About a hundred feet farther, we heard music playing from a celebration across the street, because it was Valentine’s Day after all. It was Christina Perri’s A Thousand Years
I have died every day waiting for you

Darling, don’t be afraid I have loved you

For a thousand years

I’ll love you for a thousand more.

And all along I believed I would find you

Time has brought your heart to me

I have loved you for a thousand years

I’ll love you for a thousand more.
The first time I ever heard this song, it was in a video about the adoption of a child with Down Syndrome… which you might know is one of the straightest ways to my heart; I love this song. So when I heard it playing on this street, I thought, “Oh my goodness, this is one of my favorite songs!” …and then my heart sankThere are so many interpretations for the lyrics, but to me, it’s about a love that is real, unconditional, and timeless.

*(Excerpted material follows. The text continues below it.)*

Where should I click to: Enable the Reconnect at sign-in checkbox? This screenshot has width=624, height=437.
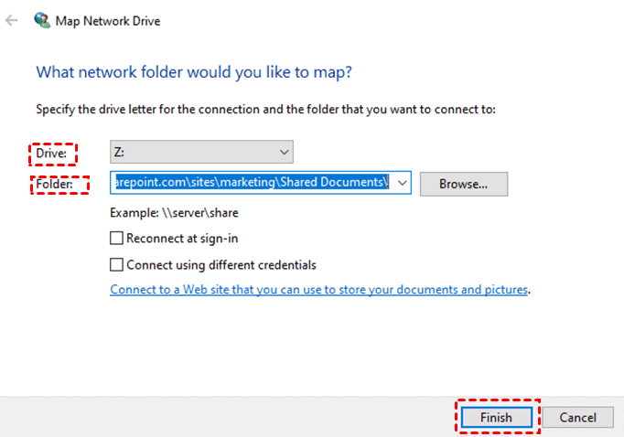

How can you celebrate this on one side of the street when the women directly across are faced with a very different reality of “love”? Here I was, standing on this corner listening to a song about love, when these women might not even know what love is. For them, being loved looks like having a price tag slapped across them and being chosen out as the woman a man wants to use for the night. Maybe he says he loves her, but he’s gone in the morning, and it’s on to somebody else. And it breaks my heart to realize that this is what they get of love when there is so much more to be had.

One simple song made me realize how wide the gap is between what love can be and what it is for so many people trapped in prostitution. The anger I felt turned to sadness for both the victims and the buyers; instead of blaming the men, by heart broke for them too because they must feel terribly empty themselves and have awful things happening in their lives to make them believe this is the answer. It’s so easy to lose hope, to think that a problem like this is far too big to ever fix. It’s hard to believe that anything we do could make a difference in the midst of an injustice that is so great. It’s easy to give up when situations like these break our hearts… but we can’t because there are people like these women starving for a real kind of love. And so we keep going, we keep pressing on to show them the love a Father who says,
I have died just for you, I’m waiting for you

My child, don’t be afraid I have loved you

For a thousand years

I’ll love you for forever more.


And if this is the only love these people ever know, it’s still worth it. Because at the end of the day, it’s the most real love that exists. It’s the only love that is truly unconditional and timeless. It’s a love for Valentines Day and every other day until forever. And it’s enough reason to have hope, even in the midst of a broken world.